The p-harmonic boundary for finitely generated groups and the first reduced \ell_p-cohomology

TL;DR

This paper introduces the concept of the p-harmonic boundary for finitely generated groups and links it to the vanishing of the first reduced ll^p-cohomology, providing new insights into geometric group theory.

Contribution

It defines the p-harmonic boundary for groups and characterizes the vanishing of first reduced ll^p-cohomology via this boundary, also exploring invariance under rough isometries.

Findings

p-harmonic boundary characterized for finitely generated groups

Vanishing of ll^p-cohomology linked to boundary cardinality

Properties preserved under rough isometries

Abstract

Let $p$ be a real number greater than one and let $G$ be a finitely generated, infinite group.

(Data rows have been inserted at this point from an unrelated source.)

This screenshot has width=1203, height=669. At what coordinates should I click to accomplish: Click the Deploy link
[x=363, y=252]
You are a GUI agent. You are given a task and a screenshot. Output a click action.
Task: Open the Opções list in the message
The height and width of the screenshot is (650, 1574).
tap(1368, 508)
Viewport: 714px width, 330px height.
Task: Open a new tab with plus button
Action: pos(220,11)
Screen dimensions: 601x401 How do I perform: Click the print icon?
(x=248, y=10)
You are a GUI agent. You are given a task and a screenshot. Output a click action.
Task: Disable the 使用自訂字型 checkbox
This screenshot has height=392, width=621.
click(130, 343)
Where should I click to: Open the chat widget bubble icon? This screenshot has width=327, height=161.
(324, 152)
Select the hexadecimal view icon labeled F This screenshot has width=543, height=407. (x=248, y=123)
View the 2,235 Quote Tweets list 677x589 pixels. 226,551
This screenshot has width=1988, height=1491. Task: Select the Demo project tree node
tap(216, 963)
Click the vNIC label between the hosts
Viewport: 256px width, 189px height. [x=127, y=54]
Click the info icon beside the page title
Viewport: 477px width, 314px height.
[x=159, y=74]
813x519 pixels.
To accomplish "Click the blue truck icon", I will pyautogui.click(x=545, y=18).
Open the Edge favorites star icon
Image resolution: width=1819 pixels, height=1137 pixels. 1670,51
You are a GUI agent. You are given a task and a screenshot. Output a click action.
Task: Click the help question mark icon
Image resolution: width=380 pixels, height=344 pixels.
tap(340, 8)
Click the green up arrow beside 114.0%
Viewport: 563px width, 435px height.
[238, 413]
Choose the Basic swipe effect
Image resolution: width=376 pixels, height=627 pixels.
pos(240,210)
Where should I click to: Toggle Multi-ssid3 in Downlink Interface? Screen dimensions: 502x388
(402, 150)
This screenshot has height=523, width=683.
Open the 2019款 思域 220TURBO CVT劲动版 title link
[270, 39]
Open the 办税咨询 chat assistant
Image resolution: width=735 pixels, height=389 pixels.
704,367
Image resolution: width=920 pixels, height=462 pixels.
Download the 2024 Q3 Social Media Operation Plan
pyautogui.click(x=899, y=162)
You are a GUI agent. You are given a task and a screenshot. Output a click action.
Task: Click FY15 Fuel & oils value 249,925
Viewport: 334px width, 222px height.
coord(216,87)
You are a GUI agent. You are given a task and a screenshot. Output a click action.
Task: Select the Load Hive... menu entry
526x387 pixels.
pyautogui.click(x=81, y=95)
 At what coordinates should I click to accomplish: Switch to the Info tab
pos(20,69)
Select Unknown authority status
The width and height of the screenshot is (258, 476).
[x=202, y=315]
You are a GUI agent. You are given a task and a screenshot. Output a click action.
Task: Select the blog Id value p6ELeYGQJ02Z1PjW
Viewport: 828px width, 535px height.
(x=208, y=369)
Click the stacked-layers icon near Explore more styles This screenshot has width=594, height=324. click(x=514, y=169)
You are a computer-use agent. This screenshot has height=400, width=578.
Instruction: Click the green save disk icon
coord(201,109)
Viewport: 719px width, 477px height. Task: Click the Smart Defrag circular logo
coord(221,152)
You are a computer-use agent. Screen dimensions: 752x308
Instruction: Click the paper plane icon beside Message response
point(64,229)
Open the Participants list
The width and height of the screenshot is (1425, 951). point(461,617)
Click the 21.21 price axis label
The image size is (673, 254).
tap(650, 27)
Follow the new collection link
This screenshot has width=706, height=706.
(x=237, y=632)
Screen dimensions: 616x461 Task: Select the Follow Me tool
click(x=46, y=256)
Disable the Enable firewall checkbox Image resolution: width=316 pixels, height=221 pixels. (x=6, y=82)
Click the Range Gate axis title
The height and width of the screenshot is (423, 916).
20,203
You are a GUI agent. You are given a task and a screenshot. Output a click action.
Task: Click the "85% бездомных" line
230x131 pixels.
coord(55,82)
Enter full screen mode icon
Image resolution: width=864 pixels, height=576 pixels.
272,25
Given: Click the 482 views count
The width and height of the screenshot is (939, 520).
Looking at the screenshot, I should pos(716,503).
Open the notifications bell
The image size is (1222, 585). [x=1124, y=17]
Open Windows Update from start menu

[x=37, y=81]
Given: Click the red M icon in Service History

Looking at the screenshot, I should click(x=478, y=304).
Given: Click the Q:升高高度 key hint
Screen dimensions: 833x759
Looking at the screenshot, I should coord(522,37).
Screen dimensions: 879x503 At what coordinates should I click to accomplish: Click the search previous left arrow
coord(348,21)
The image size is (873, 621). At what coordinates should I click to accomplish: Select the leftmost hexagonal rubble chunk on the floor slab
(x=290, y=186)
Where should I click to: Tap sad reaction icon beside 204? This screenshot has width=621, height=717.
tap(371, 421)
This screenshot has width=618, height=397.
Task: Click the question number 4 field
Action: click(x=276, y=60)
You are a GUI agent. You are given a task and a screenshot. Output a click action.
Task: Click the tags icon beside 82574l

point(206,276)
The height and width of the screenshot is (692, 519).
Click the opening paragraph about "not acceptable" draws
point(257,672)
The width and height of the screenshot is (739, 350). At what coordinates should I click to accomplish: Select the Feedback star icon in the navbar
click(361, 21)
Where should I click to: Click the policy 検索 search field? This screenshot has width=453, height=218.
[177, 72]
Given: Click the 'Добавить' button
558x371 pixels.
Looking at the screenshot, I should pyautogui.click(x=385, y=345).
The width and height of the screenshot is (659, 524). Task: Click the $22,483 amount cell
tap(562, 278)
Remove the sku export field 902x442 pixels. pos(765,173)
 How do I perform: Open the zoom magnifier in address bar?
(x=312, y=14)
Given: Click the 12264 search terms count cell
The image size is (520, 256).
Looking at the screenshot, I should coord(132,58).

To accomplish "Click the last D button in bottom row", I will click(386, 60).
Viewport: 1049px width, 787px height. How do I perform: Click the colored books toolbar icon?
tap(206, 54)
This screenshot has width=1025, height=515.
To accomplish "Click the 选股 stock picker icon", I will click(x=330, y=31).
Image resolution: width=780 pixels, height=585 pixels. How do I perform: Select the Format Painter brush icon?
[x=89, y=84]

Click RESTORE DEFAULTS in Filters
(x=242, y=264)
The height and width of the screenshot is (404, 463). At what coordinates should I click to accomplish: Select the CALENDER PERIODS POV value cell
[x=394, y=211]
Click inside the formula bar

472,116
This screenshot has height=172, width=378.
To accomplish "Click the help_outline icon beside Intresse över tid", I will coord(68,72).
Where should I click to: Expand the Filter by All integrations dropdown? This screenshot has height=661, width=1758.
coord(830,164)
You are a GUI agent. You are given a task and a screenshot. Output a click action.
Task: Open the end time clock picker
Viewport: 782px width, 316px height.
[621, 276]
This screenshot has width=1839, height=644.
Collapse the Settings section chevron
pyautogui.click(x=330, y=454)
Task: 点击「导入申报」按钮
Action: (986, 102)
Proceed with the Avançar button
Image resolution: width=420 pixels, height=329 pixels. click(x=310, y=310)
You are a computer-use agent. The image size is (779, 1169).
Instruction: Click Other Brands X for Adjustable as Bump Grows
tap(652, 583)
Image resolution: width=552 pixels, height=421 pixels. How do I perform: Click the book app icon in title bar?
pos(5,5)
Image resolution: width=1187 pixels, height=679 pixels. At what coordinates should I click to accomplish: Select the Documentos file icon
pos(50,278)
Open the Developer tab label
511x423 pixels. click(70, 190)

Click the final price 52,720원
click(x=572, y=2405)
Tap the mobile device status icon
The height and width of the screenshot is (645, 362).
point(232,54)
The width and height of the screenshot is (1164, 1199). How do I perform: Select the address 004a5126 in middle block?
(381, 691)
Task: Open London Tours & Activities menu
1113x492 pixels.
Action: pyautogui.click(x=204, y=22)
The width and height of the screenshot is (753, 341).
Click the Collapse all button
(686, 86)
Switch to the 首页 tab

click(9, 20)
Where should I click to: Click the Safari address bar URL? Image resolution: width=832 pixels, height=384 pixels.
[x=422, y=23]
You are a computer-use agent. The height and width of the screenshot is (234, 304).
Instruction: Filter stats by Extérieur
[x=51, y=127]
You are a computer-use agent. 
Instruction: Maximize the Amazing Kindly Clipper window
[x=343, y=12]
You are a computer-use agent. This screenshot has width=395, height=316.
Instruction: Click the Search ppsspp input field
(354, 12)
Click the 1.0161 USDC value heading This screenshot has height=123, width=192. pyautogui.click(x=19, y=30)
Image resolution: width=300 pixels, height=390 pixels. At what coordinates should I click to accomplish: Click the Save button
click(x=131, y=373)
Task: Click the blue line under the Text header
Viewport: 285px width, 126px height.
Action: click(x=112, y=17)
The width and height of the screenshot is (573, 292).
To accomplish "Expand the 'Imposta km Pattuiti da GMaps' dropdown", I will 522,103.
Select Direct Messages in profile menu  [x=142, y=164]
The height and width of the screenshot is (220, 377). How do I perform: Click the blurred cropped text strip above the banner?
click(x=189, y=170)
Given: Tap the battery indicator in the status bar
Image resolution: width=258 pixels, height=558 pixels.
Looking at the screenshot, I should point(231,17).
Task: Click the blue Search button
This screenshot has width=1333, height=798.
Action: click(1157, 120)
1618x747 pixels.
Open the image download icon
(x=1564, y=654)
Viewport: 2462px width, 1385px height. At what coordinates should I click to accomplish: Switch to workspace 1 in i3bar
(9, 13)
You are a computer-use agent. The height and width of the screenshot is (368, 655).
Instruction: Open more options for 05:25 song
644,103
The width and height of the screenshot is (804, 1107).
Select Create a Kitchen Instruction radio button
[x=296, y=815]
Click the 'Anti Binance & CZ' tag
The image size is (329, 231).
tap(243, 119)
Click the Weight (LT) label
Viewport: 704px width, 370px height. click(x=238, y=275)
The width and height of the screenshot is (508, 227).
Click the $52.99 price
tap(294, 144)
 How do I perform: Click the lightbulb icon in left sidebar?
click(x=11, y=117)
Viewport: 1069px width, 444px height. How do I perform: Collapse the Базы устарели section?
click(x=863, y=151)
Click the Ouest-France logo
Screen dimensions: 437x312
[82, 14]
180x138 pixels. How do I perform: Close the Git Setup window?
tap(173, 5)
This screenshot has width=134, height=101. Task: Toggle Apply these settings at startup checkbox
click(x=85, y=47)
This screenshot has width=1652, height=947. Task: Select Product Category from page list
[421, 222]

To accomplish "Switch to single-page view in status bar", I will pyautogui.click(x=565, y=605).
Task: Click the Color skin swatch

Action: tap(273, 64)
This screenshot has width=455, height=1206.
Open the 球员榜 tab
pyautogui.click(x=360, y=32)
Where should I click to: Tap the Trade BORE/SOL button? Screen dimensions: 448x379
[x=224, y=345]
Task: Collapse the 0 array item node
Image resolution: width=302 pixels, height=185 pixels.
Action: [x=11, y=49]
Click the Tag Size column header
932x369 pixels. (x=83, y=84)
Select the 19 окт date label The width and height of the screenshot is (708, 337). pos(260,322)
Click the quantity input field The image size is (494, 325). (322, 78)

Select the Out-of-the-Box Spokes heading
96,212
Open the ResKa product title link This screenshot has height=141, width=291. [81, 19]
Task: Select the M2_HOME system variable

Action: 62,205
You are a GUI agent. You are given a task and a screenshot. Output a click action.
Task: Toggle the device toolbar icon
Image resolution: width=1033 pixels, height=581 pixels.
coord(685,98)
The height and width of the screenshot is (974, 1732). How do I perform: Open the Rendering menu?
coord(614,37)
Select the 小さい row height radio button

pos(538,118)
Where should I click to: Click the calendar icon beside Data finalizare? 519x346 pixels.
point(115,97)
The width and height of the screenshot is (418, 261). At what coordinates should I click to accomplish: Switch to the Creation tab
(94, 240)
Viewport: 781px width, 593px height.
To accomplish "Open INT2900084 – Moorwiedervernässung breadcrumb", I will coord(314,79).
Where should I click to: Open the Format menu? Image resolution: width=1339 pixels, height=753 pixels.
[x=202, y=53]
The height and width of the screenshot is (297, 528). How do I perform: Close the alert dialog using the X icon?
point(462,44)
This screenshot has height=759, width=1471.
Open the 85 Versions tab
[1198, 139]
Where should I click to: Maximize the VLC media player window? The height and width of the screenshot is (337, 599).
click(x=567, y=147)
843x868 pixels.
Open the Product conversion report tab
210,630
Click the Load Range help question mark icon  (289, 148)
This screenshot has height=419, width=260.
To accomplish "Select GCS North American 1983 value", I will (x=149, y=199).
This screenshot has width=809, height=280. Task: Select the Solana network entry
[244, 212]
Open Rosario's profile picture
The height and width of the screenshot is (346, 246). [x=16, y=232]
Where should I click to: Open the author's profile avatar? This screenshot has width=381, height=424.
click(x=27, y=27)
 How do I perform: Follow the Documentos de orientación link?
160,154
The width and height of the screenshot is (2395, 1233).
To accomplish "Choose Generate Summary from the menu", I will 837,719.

In this paper we introduce the $p$-harmonic boundary of $G$. We then characterize the vanishing of the first reduced $\ell^p$-cohomology of $G$ in terms of the cardinality of this boundary. Some properties of $p$-harmonic boundaries that are preserved under rough isometries are also given. We also study the relationship between translation invariant linear functionals on a certain difference space of functions on $G$, the $p$-harmonic boundary of $G$ and the first reduced $\ell^p$-cohomology of $G$.